I always thought the winner in the independence debate was going to be the side that sounded most reasonable. That is why the combination of Moore and Alistair Darling as leader of Better Together made sense. Neither are passionate politicians but they do sound reassuring.

So the Scotland Office half-time substitution marks a step change in Westminster approach to the referendum campaign.

Moore's replacement, Alistair Carmichael, is a different kettle of fish. A far more combative and self-assured performer he will be easier for the equally self-assured Alex Salmond to bait.

Some commentators, like Magnus Linklater this morning, see this as a gift to the SNP. That may be true, but it takes two to start a row and the SNP leader is not a dignified sight himself when he is in high dudgeon.

With his perpetual Liberal majority in Orkney and Shetland Carmichael is willing to risk saying the unsayable and ride nationalist opprobrium.
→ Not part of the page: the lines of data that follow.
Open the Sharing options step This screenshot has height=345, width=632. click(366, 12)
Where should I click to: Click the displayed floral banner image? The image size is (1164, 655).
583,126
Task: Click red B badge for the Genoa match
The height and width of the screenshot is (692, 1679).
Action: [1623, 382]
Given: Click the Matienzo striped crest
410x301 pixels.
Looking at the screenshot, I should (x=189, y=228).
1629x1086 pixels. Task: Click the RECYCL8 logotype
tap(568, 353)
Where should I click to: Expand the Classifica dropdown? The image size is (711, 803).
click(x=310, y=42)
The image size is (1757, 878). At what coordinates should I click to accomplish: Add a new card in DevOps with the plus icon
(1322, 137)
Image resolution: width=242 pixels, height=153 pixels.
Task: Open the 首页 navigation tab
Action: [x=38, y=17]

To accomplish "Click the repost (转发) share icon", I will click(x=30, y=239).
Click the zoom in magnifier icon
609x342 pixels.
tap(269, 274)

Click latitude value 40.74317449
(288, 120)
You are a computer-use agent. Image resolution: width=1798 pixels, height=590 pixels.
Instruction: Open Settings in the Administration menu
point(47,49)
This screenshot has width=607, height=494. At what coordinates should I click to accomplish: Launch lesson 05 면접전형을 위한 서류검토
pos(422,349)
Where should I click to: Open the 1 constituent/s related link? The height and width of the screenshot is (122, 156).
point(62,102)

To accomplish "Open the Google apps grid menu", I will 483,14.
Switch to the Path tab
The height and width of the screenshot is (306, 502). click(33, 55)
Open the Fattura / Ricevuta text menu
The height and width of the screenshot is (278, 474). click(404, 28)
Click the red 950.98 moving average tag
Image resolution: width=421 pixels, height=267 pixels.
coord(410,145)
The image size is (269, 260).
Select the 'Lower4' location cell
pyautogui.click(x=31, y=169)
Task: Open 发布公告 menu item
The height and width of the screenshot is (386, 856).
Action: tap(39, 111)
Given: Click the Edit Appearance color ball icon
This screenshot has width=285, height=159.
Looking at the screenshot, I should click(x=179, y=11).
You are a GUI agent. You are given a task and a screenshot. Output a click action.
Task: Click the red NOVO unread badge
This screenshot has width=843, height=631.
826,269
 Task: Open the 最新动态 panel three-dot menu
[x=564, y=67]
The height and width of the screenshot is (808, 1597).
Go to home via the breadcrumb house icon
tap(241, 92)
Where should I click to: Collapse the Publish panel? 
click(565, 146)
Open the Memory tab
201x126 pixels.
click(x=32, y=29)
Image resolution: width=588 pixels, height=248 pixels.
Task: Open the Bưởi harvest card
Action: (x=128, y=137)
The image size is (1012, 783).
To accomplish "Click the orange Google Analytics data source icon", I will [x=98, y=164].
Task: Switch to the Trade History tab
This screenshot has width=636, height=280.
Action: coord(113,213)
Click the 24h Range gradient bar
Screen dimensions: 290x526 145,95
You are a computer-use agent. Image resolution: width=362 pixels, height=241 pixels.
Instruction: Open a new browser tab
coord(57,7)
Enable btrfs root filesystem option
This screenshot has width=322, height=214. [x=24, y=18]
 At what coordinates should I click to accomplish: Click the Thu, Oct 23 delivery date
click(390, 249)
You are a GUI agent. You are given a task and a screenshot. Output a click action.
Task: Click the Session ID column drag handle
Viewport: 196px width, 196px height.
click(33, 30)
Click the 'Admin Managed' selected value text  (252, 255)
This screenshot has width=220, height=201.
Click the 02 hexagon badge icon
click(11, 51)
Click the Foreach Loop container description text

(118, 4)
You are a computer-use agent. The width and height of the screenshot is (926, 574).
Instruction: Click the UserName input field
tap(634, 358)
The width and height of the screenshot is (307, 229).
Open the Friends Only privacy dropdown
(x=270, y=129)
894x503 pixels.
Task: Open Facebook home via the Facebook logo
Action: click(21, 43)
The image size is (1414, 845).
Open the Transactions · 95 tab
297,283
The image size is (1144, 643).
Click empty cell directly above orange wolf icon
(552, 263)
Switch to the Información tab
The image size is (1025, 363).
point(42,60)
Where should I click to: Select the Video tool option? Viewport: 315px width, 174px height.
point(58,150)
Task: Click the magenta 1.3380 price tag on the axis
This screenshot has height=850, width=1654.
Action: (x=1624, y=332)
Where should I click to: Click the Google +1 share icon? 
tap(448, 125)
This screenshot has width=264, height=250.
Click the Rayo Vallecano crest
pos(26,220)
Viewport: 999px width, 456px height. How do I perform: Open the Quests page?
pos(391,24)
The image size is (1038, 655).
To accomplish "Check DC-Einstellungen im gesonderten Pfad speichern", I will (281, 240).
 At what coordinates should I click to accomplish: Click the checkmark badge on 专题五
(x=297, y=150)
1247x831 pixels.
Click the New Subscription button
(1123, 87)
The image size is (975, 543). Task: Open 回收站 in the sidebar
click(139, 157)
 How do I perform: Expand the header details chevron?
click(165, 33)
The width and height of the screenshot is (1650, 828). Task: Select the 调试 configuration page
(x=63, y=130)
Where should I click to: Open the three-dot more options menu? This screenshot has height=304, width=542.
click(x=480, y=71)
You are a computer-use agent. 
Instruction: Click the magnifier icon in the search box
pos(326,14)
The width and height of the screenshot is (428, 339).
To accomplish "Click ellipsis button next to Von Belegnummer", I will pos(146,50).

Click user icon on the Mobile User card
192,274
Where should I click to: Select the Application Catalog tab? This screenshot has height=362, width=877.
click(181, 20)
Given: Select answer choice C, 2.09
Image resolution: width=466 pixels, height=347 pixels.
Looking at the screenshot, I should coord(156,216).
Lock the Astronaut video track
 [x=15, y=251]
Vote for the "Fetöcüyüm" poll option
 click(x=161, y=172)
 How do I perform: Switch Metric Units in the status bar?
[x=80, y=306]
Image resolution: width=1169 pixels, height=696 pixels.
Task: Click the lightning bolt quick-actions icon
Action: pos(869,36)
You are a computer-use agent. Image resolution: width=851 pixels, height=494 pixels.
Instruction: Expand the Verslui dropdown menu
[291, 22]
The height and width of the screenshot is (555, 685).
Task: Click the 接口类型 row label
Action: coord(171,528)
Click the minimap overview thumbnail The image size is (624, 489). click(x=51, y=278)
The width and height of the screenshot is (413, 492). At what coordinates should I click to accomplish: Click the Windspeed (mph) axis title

He comes equipped with a thick hide and a weighty punch.

Also he had ambitions to be Secretary of State and the office gives him a much more public profile than the backroom fixing required as Lib Dem Chief whip.

Until now reasonableness had ruled the day. But during the conference season Willie Rennie, and Moore in less combative tones, attacked the idea of nationalism itself, as a philosophy.

Johann Lamont, in her speech to the Labour conference, also hinted at the dark roots of nationalism.  David Cameron, in his conference comments on Scotland, also made an emotional plea to the Scottish heart as well as the head.

The Westminster government thinks it is trouncing the SNP in terms of the arguments over currency, economy, Nato membership and the rest. That might have a tone of complacency but the ground that the Coalition is taking the fight onto now is territory the SNP is complacent about too  - patriotism, belonging and national identity.

Alistair Carmichal can be expected to take the gloves off and take the fight to the the SNP. His first comments in office say pretty much that.

On days like these politics is brutal, and I sympathise with Michael Moore who proved himself in the job. But the new Secretary of State, the ninth holder of the office since Devolution was meant to render it redundant (I think he called for it to be abolished himself) is going to create bigger waves.

Incidentally, Carmichael is the second islander  in cabinet. Islay born he joins Danny Alexander, raised in Colonsay and South Uist, around the cabinet table. Look out Whitehall, the Highlanders are coming.